More than five hundred people went sleepless in Seattle the last week in July. I was one of them.
We took part in the four-day annual conference of the Pacific Northwest Writers Association, which had crammed in enough formal activities to keep us going at least 12 hours a day.
Panels of agents and editors helped prepare us for making our pitches by warning us what not to say. For example:
“Don’t say, ‘I’ve written the next Harry Potter…but my story is even better.’”
“Avoid telling us, ‘My writing is like that of F. Scott Fitzgerald’” [or Ernest Hemingway or any other iconic American author].
“We’d rather not hear, ‘My book is a guaranteed best seller.’”
“When we ask you to give us a title of a similar book, so we have an idea of where yours would fit on a bookstore or library shelf, don’t say, ‘Mine is a cross between “Little House on the Prairie” and the “Transformers” comic book.
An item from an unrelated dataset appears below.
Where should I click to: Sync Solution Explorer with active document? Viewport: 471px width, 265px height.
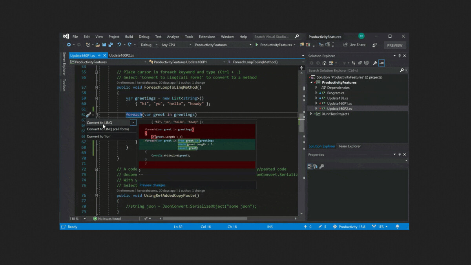pyautogui.click(x=354, y=62)
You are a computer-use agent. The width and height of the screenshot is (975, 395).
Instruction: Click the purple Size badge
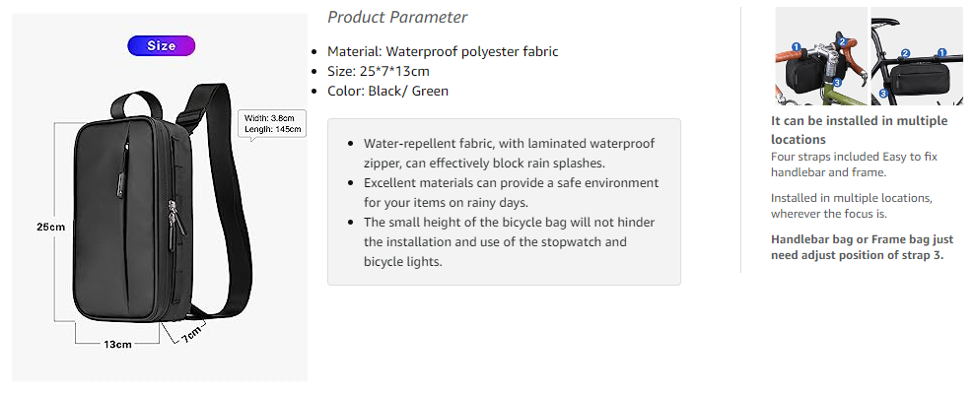coord(161,46)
In planning my pitch I avoided all these blunders, but that didn’t keep the jitters at bay during the hour before my pitch session began. I decided to hang out and rehearse in a space empty, but for a few people, tables and chairs.
“I’m pitching this morning,” I said to a woman as she filled her coffee cup while I dunked my tea bag. I knew that those four words would communicate what I was feeling to any fellow writer.
“I’m a therapist,” she answered. “Would you like to talk?”
I answered that question in a nano-second. She had successfully pitched to an agent a few years ago and her book was now on sale in the conference book store.
I went on to give my two-minute spiel in a calmer state of mind. I talked to three agents and one editor and all said they’d like to receive samples from my novel. The outcome might not have been different without my new acquaintance’s help, but my attitude toward giving it had been transformed. She was my fairy godmother that day.